HOW TO COMPLETE THIS TASK:
Which lines should be repeated? Exactly the one containing "Click the x2 zoom toolbar button" and every line after it through the end of the entries below.

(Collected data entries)
──────

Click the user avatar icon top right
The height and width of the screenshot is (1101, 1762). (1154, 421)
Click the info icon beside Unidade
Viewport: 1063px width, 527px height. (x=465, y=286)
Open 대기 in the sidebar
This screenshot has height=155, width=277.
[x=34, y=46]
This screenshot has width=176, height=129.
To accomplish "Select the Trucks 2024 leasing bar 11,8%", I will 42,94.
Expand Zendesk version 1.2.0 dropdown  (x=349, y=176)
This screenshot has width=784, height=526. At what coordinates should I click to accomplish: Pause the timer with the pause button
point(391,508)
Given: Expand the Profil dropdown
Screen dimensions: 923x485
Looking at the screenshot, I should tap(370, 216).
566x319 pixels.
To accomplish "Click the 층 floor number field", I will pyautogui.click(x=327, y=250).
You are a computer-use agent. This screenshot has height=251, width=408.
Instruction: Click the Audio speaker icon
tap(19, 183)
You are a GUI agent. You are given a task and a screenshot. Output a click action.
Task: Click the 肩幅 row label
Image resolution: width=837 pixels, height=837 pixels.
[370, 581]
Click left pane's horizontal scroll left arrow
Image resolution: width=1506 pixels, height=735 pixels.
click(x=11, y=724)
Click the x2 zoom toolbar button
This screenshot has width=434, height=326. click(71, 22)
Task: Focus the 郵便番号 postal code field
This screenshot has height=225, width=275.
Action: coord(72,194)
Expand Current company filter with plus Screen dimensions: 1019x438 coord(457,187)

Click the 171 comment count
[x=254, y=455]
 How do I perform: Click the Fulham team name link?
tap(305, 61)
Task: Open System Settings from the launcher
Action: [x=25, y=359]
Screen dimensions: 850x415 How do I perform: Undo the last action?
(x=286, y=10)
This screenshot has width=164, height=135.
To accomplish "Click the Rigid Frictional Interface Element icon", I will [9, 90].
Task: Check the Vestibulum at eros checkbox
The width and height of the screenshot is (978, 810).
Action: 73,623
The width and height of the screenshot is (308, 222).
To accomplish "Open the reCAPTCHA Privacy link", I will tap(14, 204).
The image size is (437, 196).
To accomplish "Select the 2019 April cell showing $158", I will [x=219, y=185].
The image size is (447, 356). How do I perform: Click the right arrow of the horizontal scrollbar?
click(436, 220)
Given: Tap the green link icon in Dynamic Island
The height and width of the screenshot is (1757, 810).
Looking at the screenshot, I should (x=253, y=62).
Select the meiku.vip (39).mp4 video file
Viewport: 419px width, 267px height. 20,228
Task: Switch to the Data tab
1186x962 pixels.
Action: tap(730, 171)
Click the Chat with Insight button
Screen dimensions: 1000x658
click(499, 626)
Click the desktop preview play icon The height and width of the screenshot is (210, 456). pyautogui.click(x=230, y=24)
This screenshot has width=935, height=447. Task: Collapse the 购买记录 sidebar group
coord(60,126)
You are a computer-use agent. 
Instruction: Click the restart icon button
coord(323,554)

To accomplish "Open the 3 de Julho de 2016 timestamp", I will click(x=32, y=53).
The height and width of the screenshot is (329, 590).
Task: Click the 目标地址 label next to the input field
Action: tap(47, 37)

──────

SOLVED EXERCISE:
Click the x2 zoom toolbar button
This screenshot has width=434, height=326. click(71, 22)
Task: Focus the 郵便番号 postal code field
This screenshot has height=225, width=275.
Action: coord(72,194)
Expand Current company filter with plus Screen dimensions: 1019x438 coord(457,187)

Click the 171 comment count
[x=254, y=455]
 How do I perform: Click the Fulham team name link?
tap(305, 61)
Task: Open System Settings from the launcher
Action: [x=25, y=359]
Screen dimensions: 850x415 How do I perform: Undo the last action?
(x=286, y=10)
This screenshot has width=164, height=135.
To accomplish "Click the Rigid Frictional Interface Element icon", I will [9, 90].
Task: Check the Vestibulum at eros checkbox
The width and height of the screenshot is (978, 810).
Action: 73,623
The width and height of the screenshot is (308, 222).
To accomplish "Open the reCAPTCHA Privacy link", I will tap(14, 204).
The image size is (437, 196).
To accomplish "Select the 2019 April cell showing $158", I will [x=219, y=185].
The image size is (447, 356). How do I perform: Click the right arrow of the horizontal scrollbar?
click(436, 220)
Given: Tap the green link icon in Dynamic Island
The height and width of the screenshot is (1757, 810).
Looking at the screenshot, I should (x=253, y=62).
Select the meiku.vip (39).mp4 video file
Viewport: 419px width, 267px height. 20,228
Task: Switch to the Data tab
1186x962 pixels.
Action: tap(730, 171)
Click the Chat with Insight button
Screen dimensions: 1000x658
click(499, 626)
Click the desktop preview play icon The height and width of the screenshot is (210, 456). pyautogui.click(x=230, y=24)
This screenshot has width=935, height=447. Task: Collapse the 购买记录 sidebar group
coord(60,126)
You are a computer-use agent. 
Instruction: Click the restart icon button
coord(323,554)

To accomplish "Open the 3 de Julho de 2016 timestamp", I will click(x=32, y=53).
The height and width of the screenshot is (329, 590).
Task: Click the 目标地址 label next to the input field
Action: tap(47, 37)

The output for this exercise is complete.